WHAT TO DO: List every line of the data below that contains the word "height".

-- Start RECORDS SUPPLIED --

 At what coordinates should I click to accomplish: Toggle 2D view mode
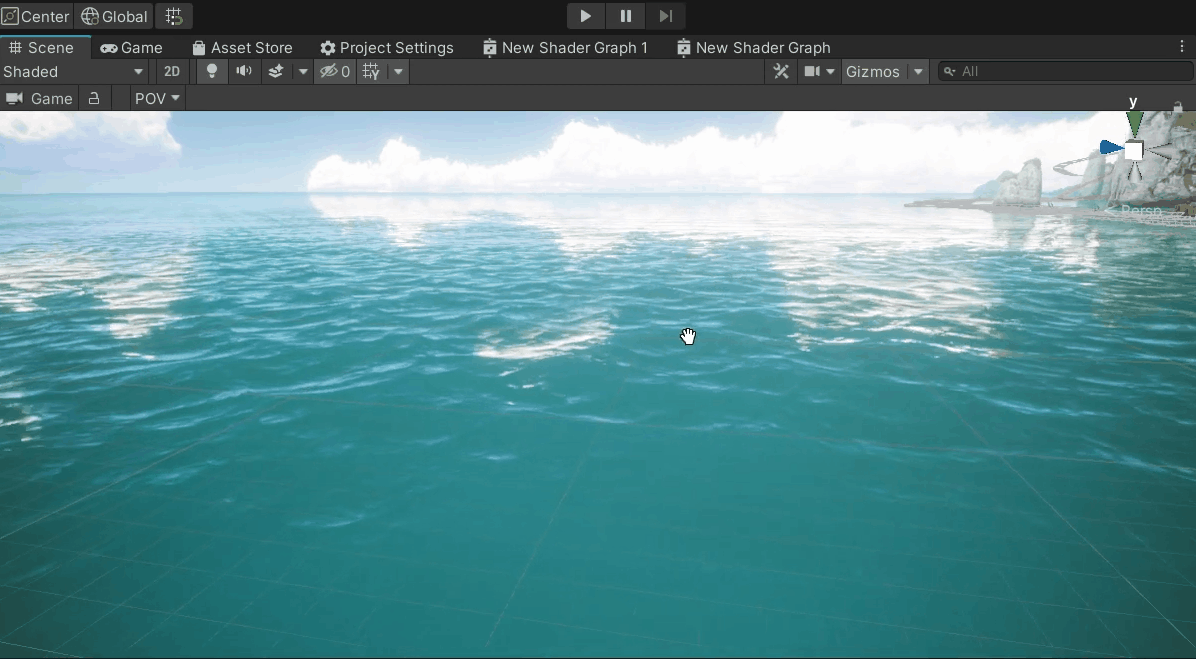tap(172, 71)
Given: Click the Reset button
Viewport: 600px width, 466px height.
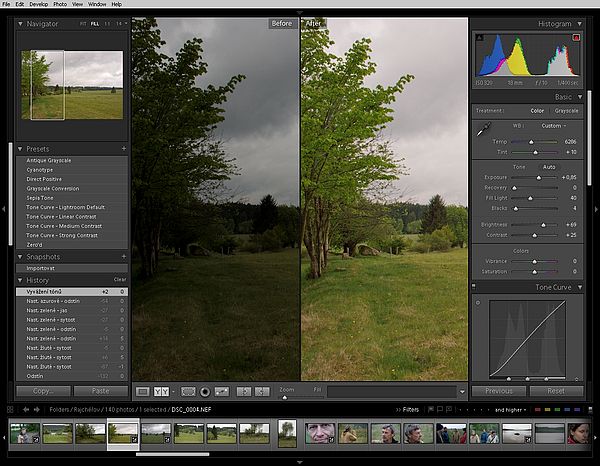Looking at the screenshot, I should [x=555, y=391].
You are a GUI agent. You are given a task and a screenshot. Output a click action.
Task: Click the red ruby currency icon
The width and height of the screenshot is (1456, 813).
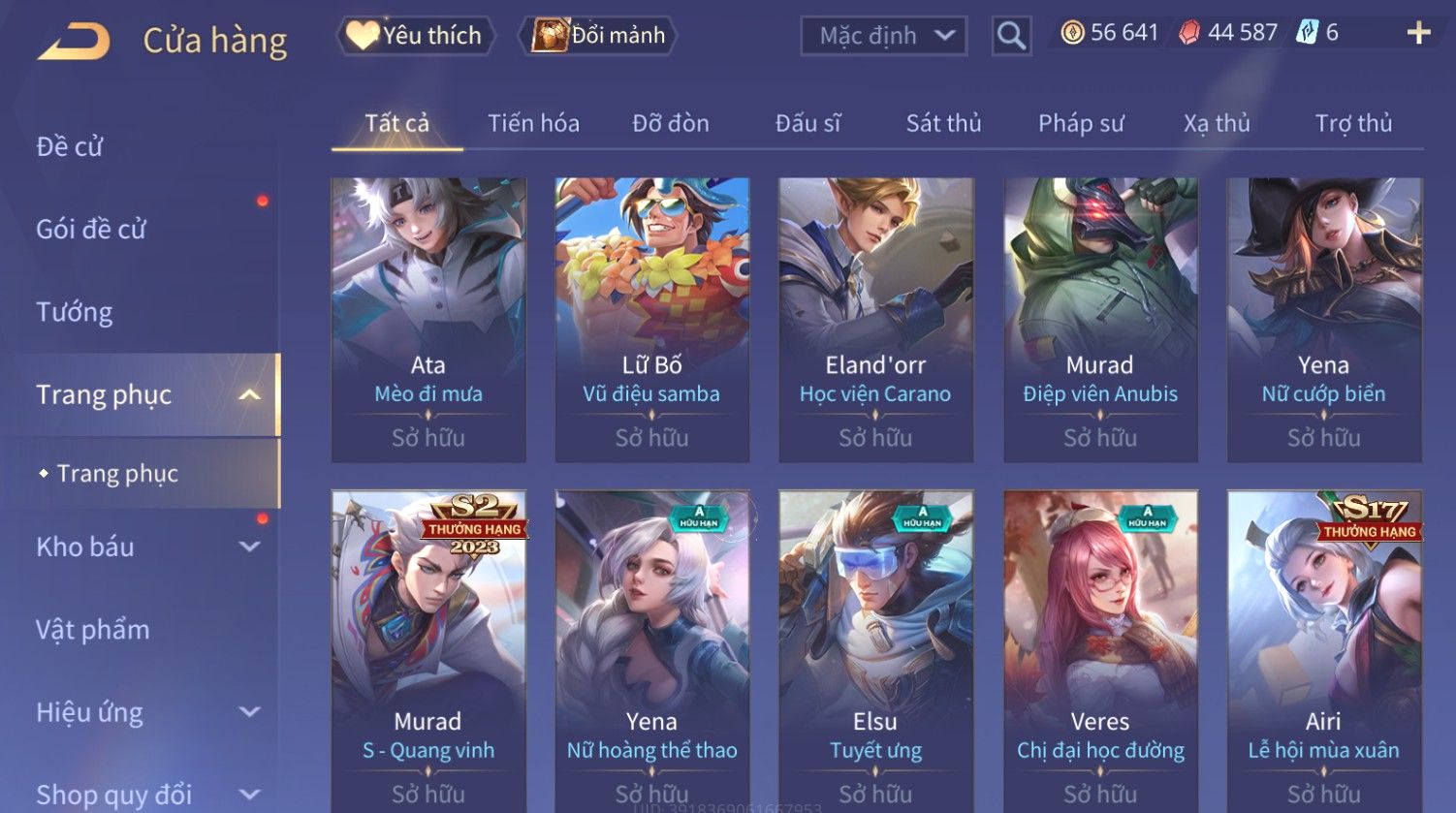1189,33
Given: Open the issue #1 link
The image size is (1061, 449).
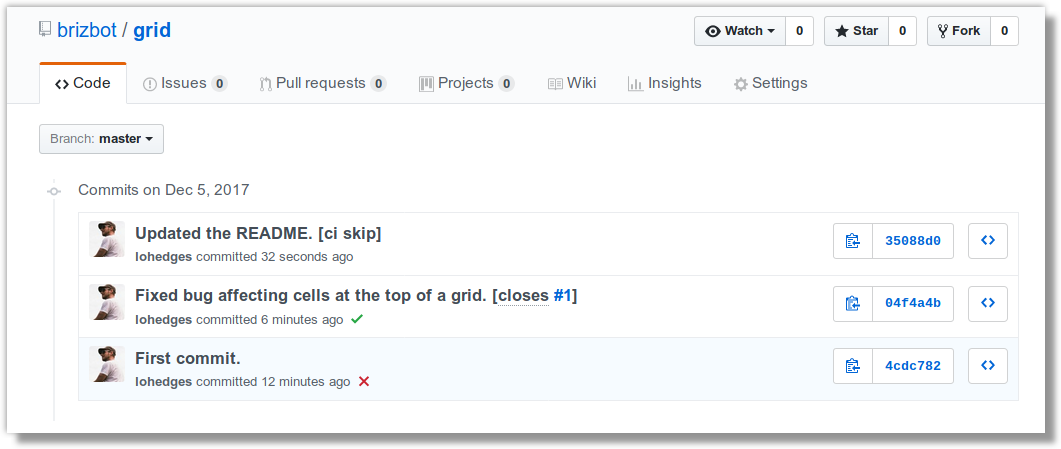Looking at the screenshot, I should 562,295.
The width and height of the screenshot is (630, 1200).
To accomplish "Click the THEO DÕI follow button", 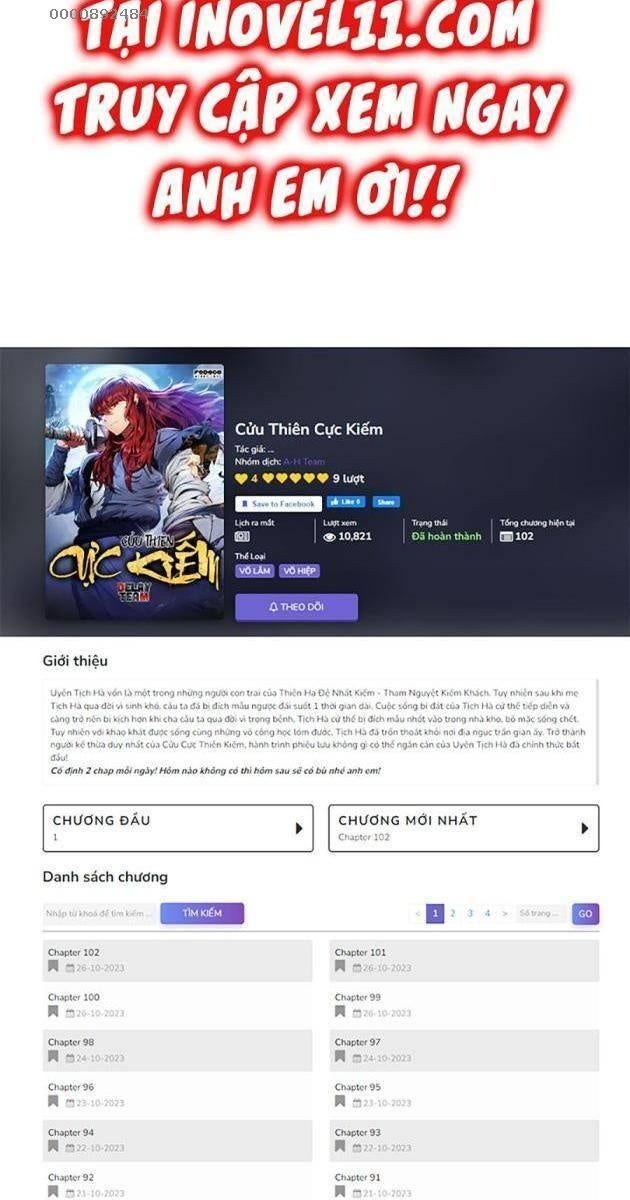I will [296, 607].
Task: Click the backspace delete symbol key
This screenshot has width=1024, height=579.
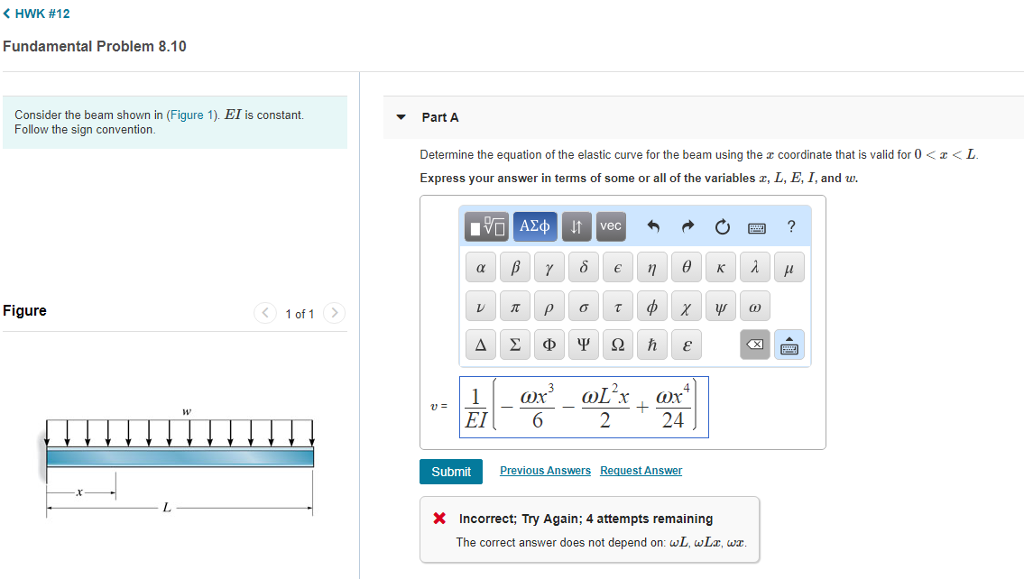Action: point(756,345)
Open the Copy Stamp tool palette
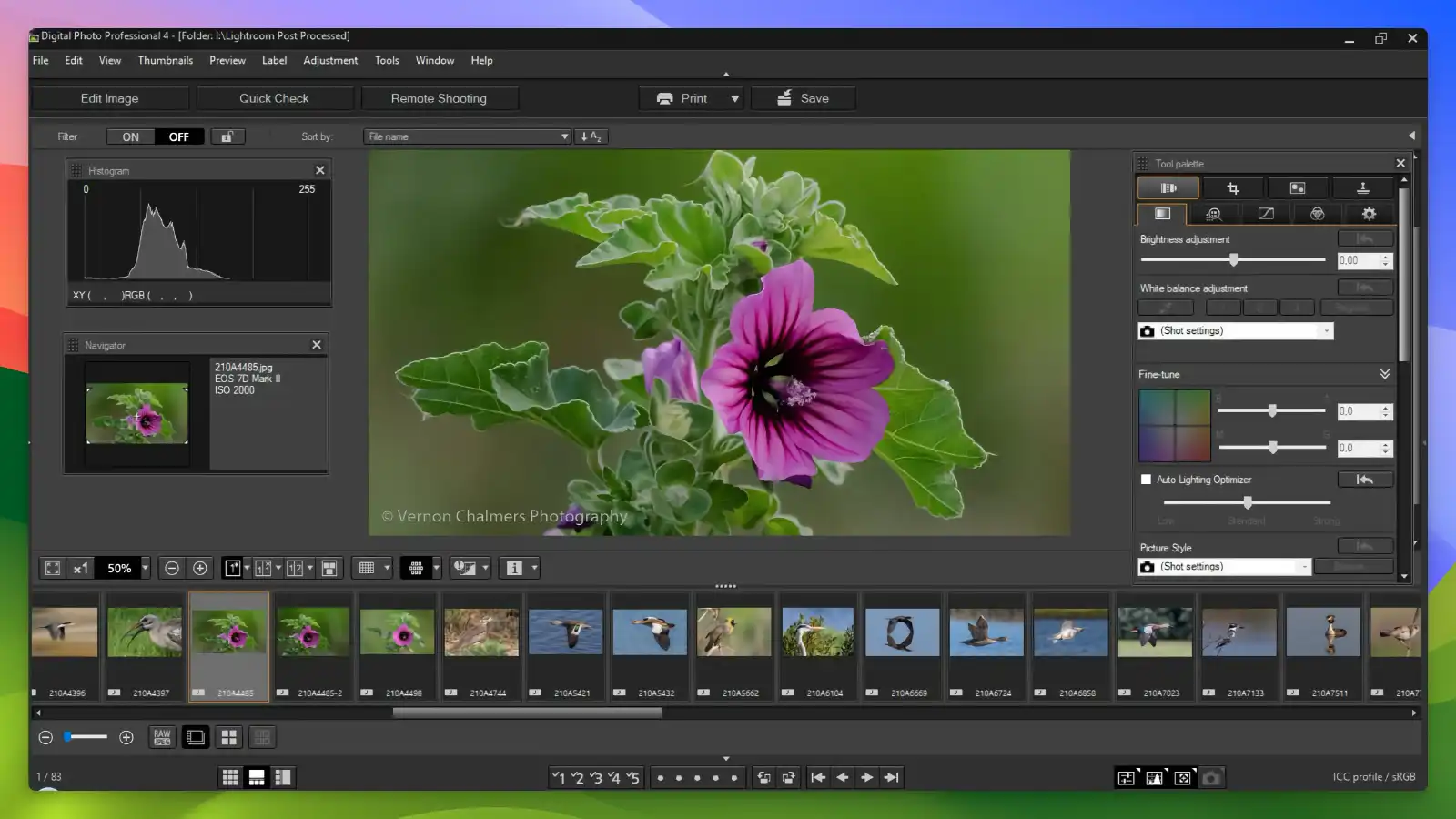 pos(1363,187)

-- End RECORDS SUPPLIED --

CORRECT RESPONSE:
Viewport: 600px width, 466px height.
The width and height of the screenshot is (1456, 813).
The width and height of the screenshot is (630, 1200).
This screenshot has width=1024, height=579.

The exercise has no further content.